* [Stored records]:
--- START ---

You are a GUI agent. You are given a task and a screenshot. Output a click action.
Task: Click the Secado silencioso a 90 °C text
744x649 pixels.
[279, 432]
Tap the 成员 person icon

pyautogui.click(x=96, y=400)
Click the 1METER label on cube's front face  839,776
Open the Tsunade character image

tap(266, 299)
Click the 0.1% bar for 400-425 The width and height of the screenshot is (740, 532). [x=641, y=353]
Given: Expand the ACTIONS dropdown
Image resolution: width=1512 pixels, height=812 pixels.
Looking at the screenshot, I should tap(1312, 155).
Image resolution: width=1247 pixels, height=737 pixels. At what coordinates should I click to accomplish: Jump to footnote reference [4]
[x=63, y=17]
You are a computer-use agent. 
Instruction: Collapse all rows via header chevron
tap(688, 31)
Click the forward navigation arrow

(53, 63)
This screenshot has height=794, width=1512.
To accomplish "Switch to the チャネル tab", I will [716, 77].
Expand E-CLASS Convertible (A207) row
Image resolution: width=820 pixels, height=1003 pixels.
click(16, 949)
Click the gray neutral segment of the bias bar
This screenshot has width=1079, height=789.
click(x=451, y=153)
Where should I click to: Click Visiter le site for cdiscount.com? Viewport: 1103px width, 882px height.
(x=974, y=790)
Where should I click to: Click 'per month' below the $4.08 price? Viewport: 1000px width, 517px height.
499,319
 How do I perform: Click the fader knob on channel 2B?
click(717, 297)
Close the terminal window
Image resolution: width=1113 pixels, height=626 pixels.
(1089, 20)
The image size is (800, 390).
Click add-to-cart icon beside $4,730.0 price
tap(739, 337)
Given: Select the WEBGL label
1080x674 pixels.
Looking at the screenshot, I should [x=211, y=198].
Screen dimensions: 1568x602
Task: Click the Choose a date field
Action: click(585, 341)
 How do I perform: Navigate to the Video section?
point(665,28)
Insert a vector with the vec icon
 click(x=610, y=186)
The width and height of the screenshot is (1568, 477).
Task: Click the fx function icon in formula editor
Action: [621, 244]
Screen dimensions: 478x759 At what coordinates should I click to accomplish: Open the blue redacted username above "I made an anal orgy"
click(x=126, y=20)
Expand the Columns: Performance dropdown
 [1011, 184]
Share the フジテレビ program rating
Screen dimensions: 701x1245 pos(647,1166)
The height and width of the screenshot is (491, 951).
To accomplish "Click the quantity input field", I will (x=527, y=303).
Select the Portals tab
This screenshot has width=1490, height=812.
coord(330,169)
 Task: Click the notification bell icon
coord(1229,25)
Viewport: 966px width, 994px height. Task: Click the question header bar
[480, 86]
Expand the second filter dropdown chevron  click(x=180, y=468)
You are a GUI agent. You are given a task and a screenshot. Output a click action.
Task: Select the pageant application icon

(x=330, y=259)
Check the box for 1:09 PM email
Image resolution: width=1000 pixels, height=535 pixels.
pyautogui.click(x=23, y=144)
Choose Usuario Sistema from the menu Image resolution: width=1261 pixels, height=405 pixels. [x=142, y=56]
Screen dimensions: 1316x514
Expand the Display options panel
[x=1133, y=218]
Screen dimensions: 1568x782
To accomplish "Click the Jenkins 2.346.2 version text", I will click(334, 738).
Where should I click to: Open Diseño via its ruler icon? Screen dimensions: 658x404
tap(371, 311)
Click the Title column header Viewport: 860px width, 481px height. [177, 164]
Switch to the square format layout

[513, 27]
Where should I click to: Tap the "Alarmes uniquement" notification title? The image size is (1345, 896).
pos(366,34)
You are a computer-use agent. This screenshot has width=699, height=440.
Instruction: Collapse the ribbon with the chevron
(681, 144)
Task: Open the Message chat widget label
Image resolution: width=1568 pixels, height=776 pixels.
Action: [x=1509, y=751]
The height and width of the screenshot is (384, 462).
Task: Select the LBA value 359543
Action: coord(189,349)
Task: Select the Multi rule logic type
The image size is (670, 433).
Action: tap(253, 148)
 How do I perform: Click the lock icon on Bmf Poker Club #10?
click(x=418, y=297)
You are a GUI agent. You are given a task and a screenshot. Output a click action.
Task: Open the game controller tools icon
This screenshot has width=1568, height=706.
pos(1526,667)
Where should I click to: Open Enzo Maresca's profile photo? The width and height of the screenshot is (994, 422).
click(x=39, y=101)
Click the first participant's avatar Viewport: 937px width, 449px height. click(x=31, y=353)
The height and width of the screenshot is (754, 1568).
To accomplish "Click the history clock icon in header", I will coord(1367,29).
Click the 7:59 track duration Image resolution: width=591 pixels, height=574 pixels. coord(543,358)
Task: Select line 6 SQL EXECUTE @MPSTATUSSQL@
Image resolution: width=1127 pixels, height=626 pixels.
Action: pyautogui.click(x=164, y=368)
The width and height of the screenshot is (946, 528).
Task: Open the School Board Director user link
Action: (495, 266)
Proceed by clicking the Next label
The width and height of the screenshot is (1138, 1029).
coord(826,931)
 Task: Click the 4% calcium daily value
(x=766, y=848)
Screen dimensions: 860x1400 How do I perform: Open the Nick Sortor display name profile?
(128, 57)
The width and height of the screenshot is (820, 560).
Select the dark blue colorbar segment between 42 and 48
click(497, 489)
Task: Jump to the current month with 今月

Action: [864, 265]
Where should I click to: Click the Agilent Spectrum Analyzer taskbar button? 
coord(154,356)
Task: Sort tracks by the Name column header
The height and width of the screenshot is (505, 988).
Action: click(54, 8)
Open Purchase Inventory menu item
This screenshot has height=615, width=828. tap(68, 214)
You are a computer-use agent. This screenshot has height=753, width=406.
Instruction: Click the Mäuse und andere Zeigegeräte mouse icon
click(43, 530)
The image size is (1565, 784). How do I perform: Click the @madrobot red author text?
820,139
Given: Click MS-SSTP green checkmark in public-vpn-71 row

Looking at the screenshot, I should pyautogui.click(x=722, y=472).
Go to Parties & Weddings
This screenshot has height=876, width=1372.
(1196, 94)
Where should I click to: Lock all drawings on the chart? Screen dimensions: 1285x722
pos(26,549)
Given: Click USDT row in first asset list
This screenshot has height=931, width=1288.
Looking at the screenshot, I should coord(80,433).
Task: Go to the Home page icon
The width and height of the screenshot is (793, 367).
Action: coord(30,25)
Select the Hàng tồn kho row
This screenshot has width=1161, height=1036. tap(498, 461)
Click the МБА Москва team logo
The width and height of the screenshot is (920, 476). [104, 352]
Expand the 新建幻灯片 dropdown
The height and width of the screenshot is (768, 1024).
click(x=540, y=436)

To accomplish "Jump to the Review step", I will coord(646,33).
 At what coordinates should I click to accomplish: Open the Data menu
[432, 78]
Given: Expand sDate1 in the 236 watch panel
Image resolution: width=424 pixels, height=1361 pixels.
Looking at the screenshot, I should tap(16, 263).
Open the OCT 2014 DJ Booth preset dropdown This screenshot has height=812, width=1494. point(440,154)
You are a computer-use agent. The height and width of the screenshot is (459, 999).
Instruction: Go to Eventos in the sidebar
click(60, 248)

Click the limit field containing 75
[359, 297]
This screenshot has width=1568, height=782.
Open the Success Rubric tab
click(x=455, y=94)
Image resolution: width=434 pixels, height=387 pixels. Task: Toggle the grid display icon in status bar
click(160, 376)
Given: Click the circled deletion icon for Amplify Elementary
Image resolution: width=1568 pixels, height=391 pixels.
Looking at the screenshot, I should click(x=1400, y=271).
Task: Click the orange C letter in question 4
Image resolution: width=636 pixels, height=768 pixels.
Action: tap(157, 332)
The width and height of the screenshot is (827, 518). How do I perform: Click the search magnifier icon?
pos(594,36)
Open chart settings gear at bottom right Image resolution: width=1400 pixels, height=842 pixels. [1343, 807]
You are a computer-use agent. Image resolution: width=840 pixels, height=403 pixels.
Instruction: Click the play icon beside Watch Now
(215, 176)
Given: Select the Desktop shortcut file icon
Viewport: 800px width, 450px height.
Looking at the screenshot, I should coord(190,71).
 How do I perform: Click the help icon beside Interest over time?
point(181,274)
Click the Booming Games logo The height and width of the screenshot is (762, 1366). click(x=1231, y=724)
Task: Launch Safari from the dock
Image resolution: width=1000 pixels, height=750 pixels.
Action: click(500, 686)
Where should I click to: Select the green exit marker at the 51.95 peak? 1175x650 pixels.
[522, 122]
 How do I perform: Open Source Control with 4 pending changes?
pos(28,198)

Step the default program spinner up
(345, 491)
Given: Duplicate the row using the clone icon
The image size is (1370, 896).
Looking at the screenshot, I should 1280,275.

--- END ---

* [Work instruction]: Look back at the entries above and repeat, unchanged, every line from the line holding "Where should I click to: Open Enzo" through the line holding "Task: Select line 6 SQL EXECUTE @MPSTATUSSQL@".

* [Exercise output]:
Where should I click to: Open Enzo Maresca's profile photo? The width and height of the screenshot is (994, 422).
click(x=39, y=101)
Click the first participant's avatar Viewport: 937px width, 449px height. click(x=31, y=353)
The height and width of the screenshot is (754, 1568).
To accomplish "Click the history clock icon in header", I will coord(1367,29).
Click the 7:59 track duration Image resolution: width=591 pixels, height=574 pixels. coord(543,358)
Task: Select line 6 SQL EXECUTE @MPSTATUSSQL@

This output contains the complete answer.